**Records to use**
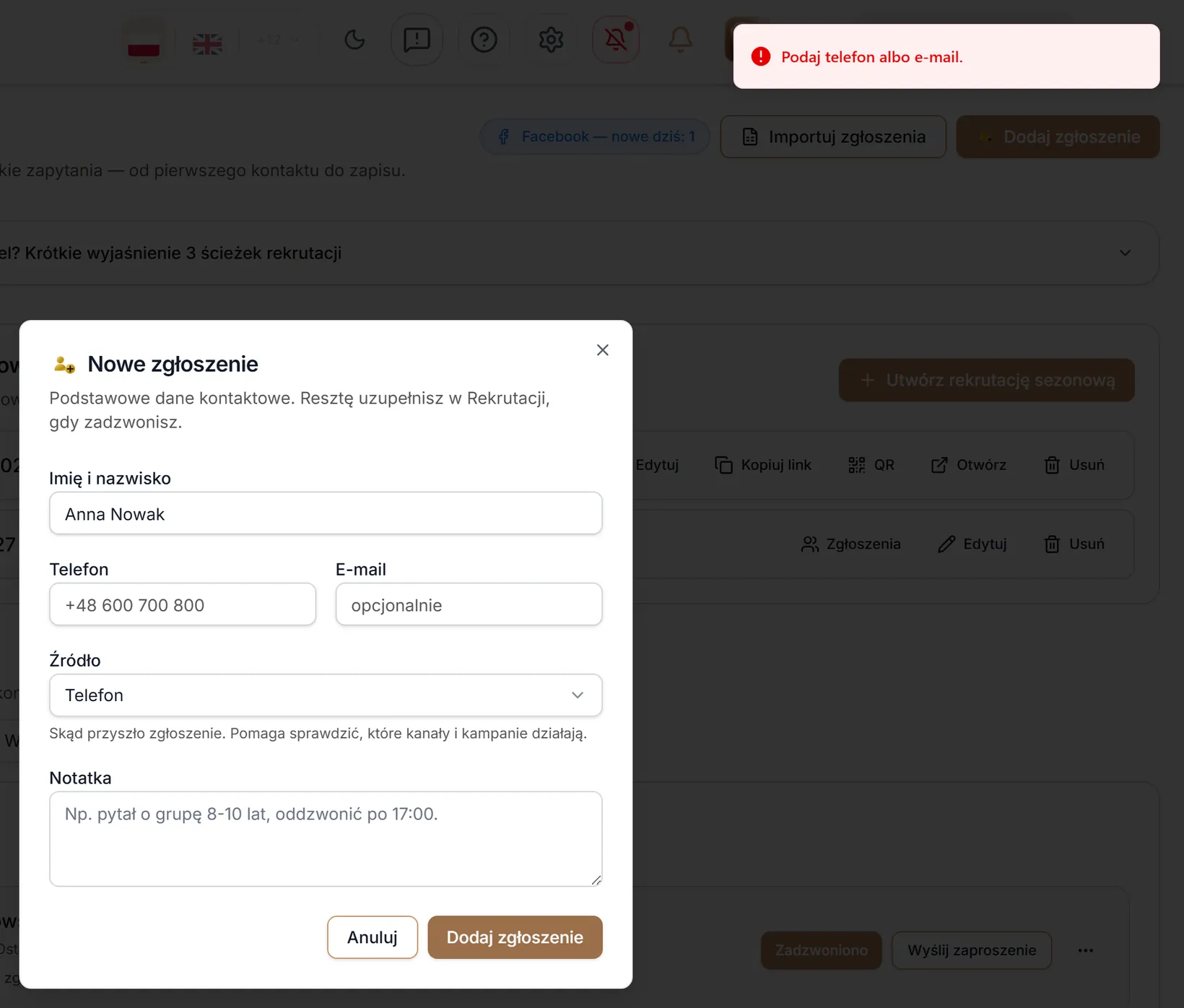
Task: Click into the Notatka text area
Action: (326, 839)
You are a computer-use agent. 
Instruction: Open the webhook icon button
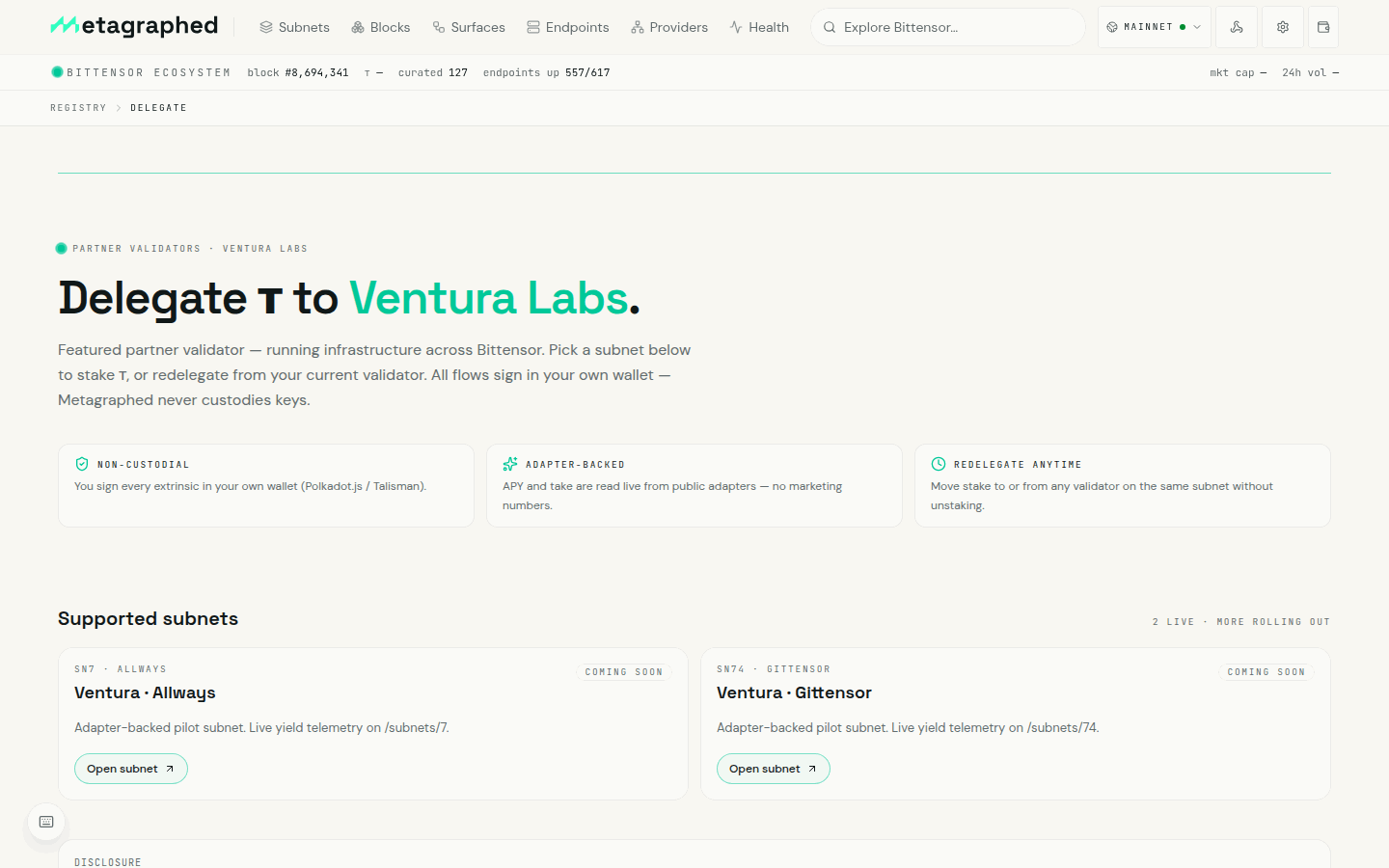1237,27
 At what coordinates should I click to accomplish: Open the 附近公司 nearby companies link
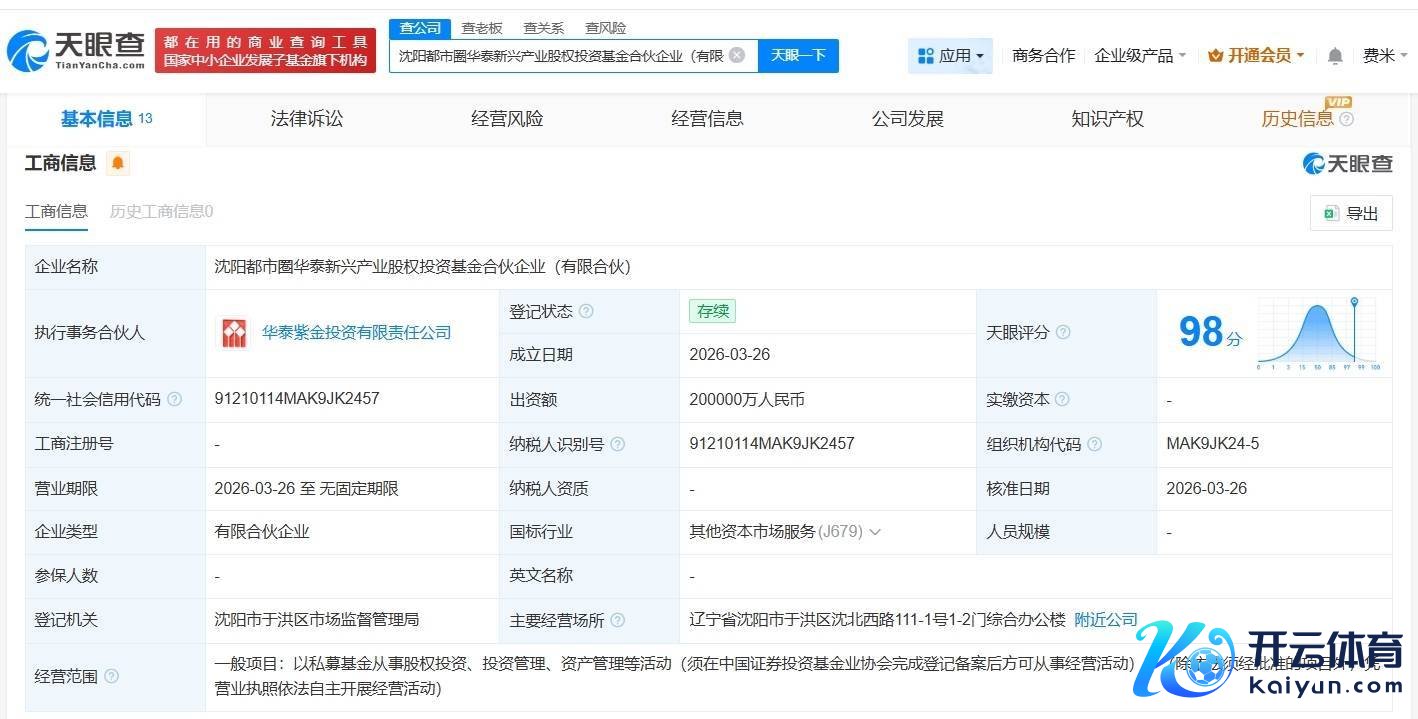pos(1106,620)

**Work item**
Only the lines from the one containing "At what coordinates" through the last line of the entries should be transcribed, exactly and with no pictures.

**Exercise answer**
 At what coordinates should I click to accomplish: Open the 附近公司 nearby companies link
pos(1106,620)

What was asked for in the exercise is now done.